With production declines of 35 percent and prices spiking 40 percent, the disease is wreaking havoc on the China's $128-billion-a-year pork industry. Although Beijing has encouraged the provinces to provide financial support to large-scale pig farms, the loss of sales and cost to cull up to 220 million infected pigs is a huge burden on the people.
The African Swine Fever has jumped the Chinese border to over 52 cities in Vietnam, leading to the culling of more than 2 million pigs. With the fear of the disease growing, Prime Minister Nguyen Xuan Phuc instructed various ministries to urge more pig culling.
U.S. Customs and Border Protection, partnering with the Department of Agriculture, confiscated 1 million pounds of Chinese pork smuggled into a port in New Jersey in March. Meat was mislabeled and hidden "among other products such as ramen noodles and tide detergent pods" in 50 shipping containers, according to the Feed Navigator.
Tightening of customs controls at Japan, South Korea, Thailand, and Taiwan borders is beginning to cause delivery delays in Asia's highly integrated production supply chains.

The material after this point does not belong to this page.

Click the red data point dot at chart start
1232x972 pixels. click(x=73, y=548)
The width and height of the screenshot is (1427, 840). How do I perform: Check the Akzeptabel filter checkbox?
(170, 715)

Geopolitical Futures emphasizes that China's food supply is also being endangered due to other developing risks. The Fall Armyworm has spread to 220,000 acres (89,000 hectares) in Southern China, ruining primarily corn and some sugarcane crops. With no natural predators in China, the USDA warned that "there is a high probability that the pest will spread across all of China's grain production area within the next 12 months."
The Chinese government recently confirmed another episode of A(H5N6) bird flu in China's Xinjiang Province. The outbreak killed only 1,015 of 2,545 birds in the area, but an additional 11,900 will be culled to prevent the disease's spread. A(H5N6) avian flu is considered especially dangerous because the World Health Organization has identified A(H5N6) as a trans-species virus that mutated in 2016 to begin infecting humans.
Geopolitical Futures cautions regarding China existential risks, "[E]ven if food supplies can be met (which is in question at this point), rising prices also pose a threat to food availability to a country with high levels of low-income and poverty-stricken families."